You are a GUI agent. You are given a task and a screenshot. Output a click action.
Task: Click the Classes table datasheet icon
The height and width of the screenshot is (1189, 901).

* * *

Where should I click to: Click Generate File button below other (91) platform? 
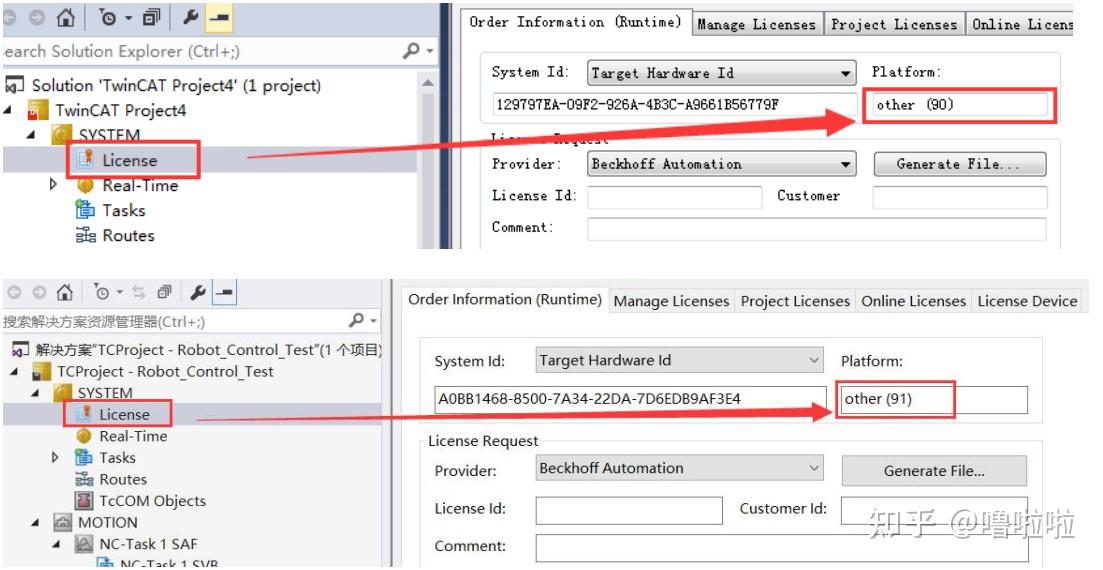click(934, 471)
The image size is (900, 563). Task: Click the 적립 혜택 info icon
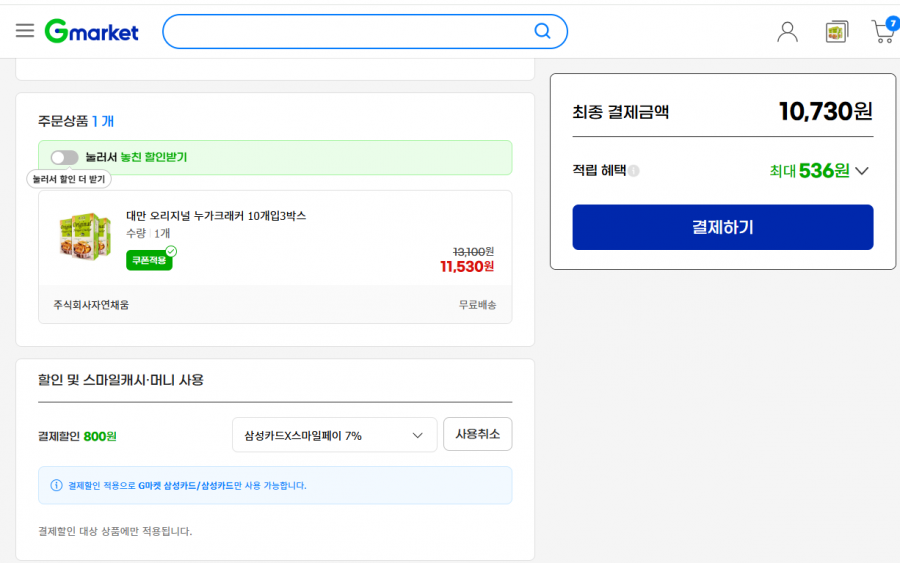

▶ **Your assignment**
All lines above between those holding "You are a GUI" and "The height and", inclusive, must be set down unchanged, and no other line may be included.

▶ **Reply**
You are a GUI agent. You are given a task and a screenshot. Output a click action.
Task: Click the Classes table datasheet icon
The height and width of the screenshot is (1189, 901).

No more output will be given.